The logic in LoopInfoPlugin in ValueProfilePlugins.inc determines the instrumentation
point (needed during the -fprofile-generate step) and what to associate the MD (needed
during the -fprofile-use step).
Instead of having the plugin decide the exact instruction for associating the MD to, we allow
the plugin to select a Loop to associate it to, and then in PGOUseFunc::annotateValueSites
in PGOInstrumentation.cpp we call setLoopTripCount(MD) on the Loop object.
This way, the Loop object maintains control (set/get) over what MD is associated to the
loop id MD node (a.k.a. the !llvm.loop MD).

Diff Detail

Repository
rL LLVM

Event Timeline

w2yehia created this revision.Nov 25 2019, 11:01 AM
Herald added a project: Restricted Project. · View Herald TranscriptNov 25 2019, 11:01 AM
w2yehia edited the summary of this revision. (Show Details)Nov 25 2019, 11:20 AM
w2yehia edited the summary of this revision. (Show Details)Nov 26 2019, 7:22 AM
fhahn added a subscriber: fhahn.Nov 26 2019, 7:42 AM
w2yehia edited the summary of this revision. (Show Details)Nov 26 2019, 8:52 AM
hoy added a subscriber: hoy.Mar 20 2022, 8:09 PM

The work is interesting. I'm wondering if it is still ongoing. I haven't looked into the implementation details here yet, but here are a couple basic questions:

  1. Does the generated loop MD reflect the average loop trip count per loop run or the accumulated total trip count for all runs of the loop?
  2. How does the generated loop MD differ from the synthesized loop tripe count based on the branch_weight metadata?
  3. Have you seen a particular loop optimization pass benefits from this work?

Thanks.

Herald added a project: Restricted Project. · View Herald TranscriptMar 20 2022, 8:09 PM
In D70688#3395357, @hoy wrote:

The work is interesting. I'm wondering if it is still ongoing. I haven't looked into the implementation details here yet, but here are a couple basic questions:

  1. Does the generated loop MD reflect the average loop trip count per loop run or the accumulated total trip count for all runs of the loop?
  2. How does the generated loop MD differ from the synthesized loop tripe count based on the branch_weight metadata?
  3. Have you seen a particular loop optimization pass benefits from this work?

Thanks.

Hi, we currently have this implementation downstream more or less. Feel free to contribute or even take over. I just haven't found the time to push this through further.

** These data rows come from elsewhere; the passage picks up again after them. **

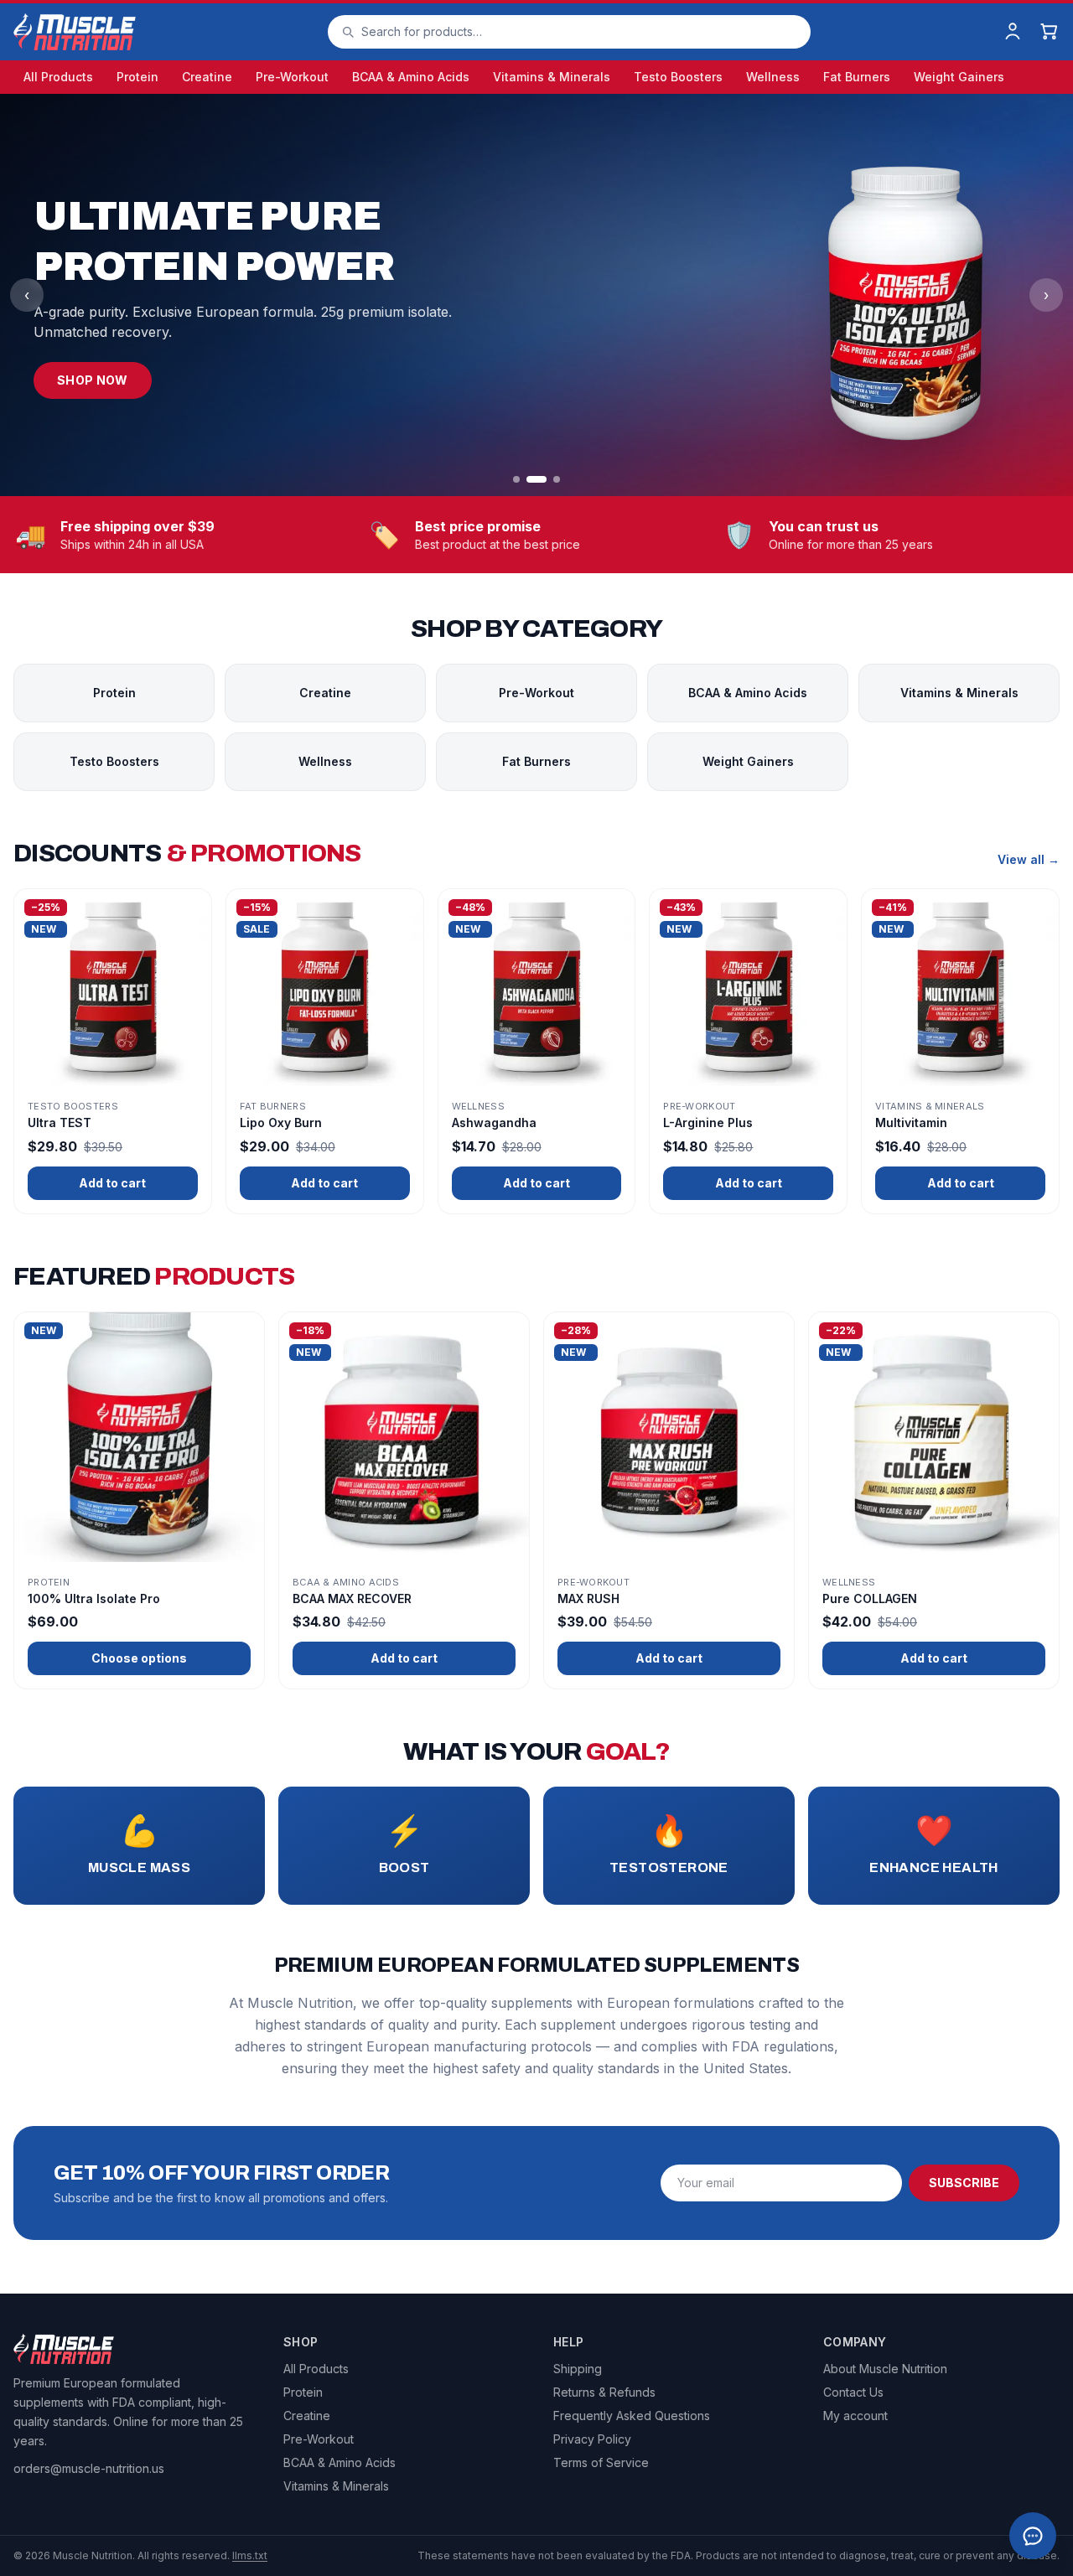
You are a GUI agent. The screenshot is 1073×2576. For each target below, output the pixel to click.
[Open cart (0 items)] (1049, 32)
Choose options (139, 1658)
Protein (137, 77)
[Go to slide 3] (556, 479)
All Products (58, 77)
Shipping (577, 2368)
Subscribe (964, 2182)
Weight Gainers (959, 77)
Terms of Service (601, 2462)
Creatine (207, 77)
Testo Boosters (678, 77)
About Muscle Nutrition (885, 2368)
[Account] (1013, 32)
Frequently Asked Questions (631, 2415)
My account (855, 2415)
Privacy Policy (592, 2439)
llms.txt (249, 2555)
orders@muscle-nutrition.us (88, 2468)
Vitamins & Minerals (551, 77)
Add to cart (112, 1183)
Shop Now (92, 380)
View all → (1029, 859)
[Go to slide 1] (516, 479)
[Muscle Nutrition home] (74, 31)
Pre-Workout (292, 77)
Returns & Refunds (604, 2392)
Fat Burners (856, 77)
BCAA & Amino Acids (410, 77)
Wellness (773, 77)
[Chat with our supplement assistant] (1032, 2535)
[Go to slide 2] (536, 479)
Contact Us (853, 2392)
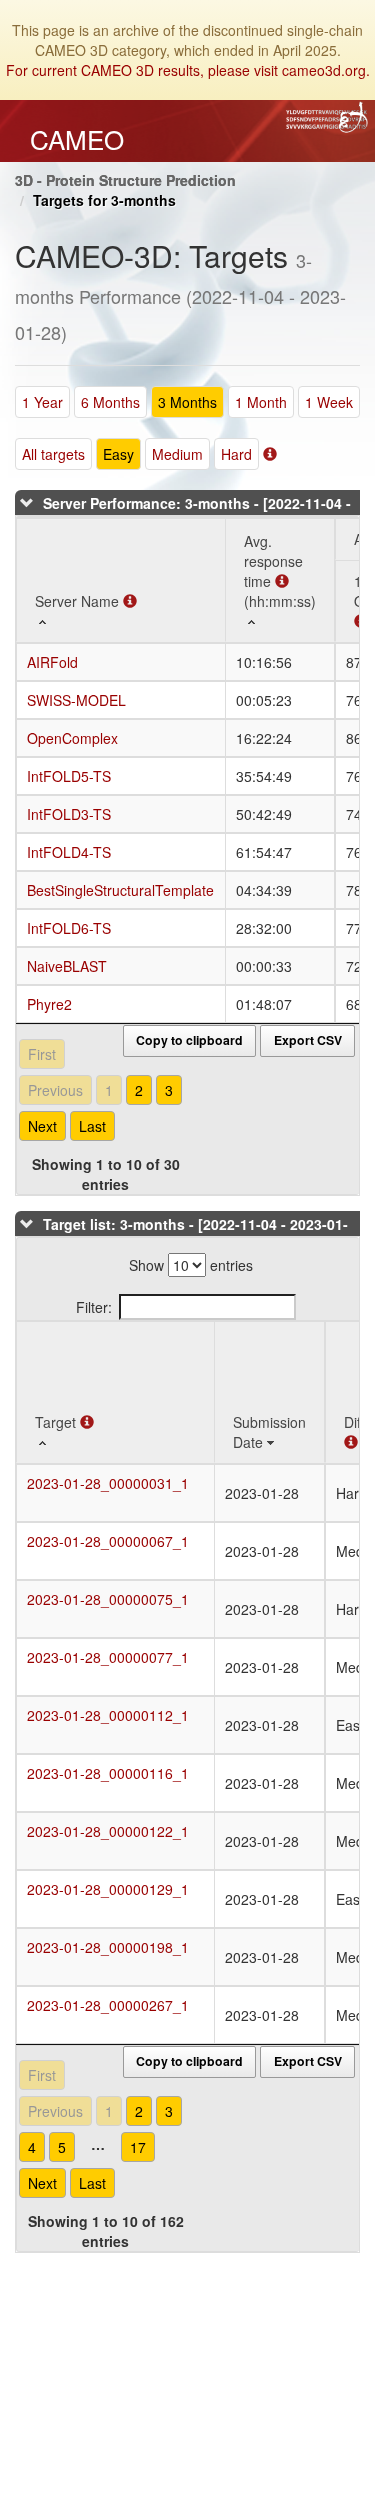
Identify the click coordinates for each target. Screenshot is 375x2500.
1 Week (329, 402)
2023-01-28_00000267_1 (108, 2005)
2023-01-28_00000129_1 (108, 1889)
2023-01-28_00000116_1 (108, 1773)
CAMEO (77, 139)
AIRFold (52, 662)
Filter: (94, 1307)
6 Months (110, 402)
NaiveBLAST (67, 966)
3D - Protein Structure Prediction (125, 180)
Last (92, 1126)
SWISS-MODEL (76, 700)
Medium (177, 454)
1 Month (261, 402)
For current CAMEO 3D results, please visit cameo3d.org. (188, 70)
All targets (53, 454)
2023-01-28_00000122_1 (108, 1831)
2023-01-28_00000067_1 (108, 1541)
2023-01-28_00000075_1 (108, 1599)
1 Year (42, 402)
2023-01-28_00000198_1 (108, 1947)
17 (138, 2147)
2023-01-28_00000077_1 (108, 1657)
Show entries (191, 1265)
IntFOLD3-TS (69, 814)
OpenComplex (72, 738)
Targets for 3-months (104, 200)
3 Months (187, 402)
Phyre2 (49, 1004)
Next (42, 1126)
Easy (118, 454)
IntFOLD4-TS (69, 852)
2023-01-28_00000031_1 (108, 1483)
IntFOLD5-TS (69, 776)
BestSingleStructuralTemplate (120, 890)
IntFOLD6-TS (69, 928)
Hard (236, 454)
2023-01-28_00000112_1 (108, 1715)
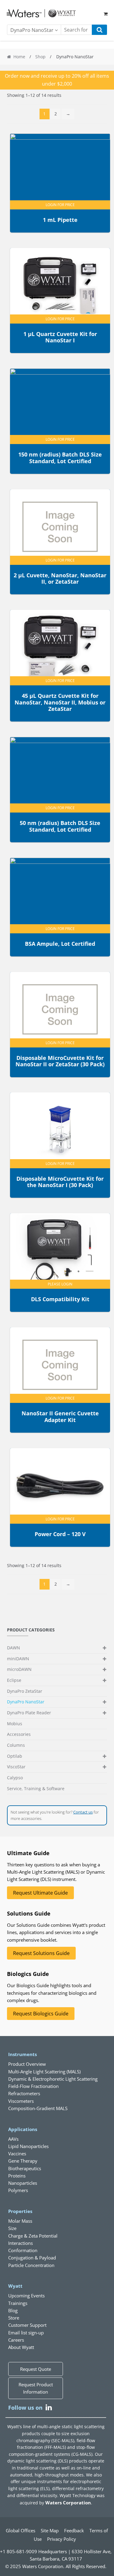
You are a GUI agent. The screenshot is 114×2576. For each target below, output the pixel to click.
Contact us (83, 1812)
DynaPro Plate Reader (29, 1713)
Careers (16, 2340)
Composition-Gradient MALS (37, 2108)
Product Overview (27, 2064)
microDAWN (19, 1669)
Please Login (60, 1284)
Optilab (14, 1756)
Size (12, 2228)
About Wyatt (21, 2347)
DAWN (13, 1648)
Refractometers (24, 2093)
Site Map (50, 2530)
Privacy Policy (61, 2539)
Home (19, 56)
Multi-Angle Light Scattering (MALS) (44, 2072)
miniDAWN (18, 1658)
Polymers (18, 2190)
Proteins (17, 2176)
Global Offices (20, 2530)
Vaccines (17, 2153)
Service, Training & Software (35, 1788)
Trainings (17, 2303)
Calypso (15, 1777)
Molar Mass (20, 2221)
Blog (13, 2310)
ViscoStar (16, 1767)
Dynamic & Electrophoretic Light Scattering (53, 2079)
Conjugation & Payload (32, 2258)
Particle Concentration (31, 2265)
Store (13, 2318)
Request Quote (35, 2369)
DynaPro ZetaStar (24, 1691)
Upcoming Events (26, 2296)
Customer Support (27, 2325)
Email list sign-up (26, 2333)
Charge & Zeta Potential (32, 2236)
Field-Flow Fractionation (33, 2086)
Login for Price (60, 204)
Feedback (74, 2530)
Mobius (14, 1723)
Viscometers (21, 2101)
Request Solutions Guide (41, 1953)
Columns (16, 1745)
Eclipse (14, 1680)
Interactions (20, 2243)
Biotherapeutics (24, 2168)
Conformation (22, 2250)
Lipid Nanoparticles (28, 2146)
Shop (40, 56)
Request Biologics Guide (40, 2013)
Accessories (19, 1734)
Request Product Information (36, 2388)
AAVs (13, 2139)
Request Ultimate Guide (40, 1892)
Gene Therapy (22, 2161)
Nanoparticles (22, 2183)
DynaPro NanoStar (25, 1702)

  1. No, not the average. The loop MD will contain a set of the most frequent trip counts observed, with the frequency of each trip count.
  2. implied from (1): the branch_weight MD will give the average trip count, while the loop MD will give exact numbers
  3. you first version the code and then knowing the trip count at compile time you can vectorize and any loop optimization that benefits from having a constant trip count.

Indeed this looks interesting.

How do you maintain the new profile metadata? Trip count can change as you unroll/reroll/vectorize a loop.

The new profile metadata seems disconnected with existing branch weights, which can also derive total trip count. However branch weights are adjusted for optimizations (i.e. scaling for inlining etc), so chances are branch weights derived total trip count can be more accurate in some cases. Do you consider using branch weights derived total trip count to scale trip count value profile (based on histogram's total)?

I'm also curious if you have any perf evaluation done based on this work, i.e. what target and on what workload/benchmark did you see perf improvement through versioning, by how much?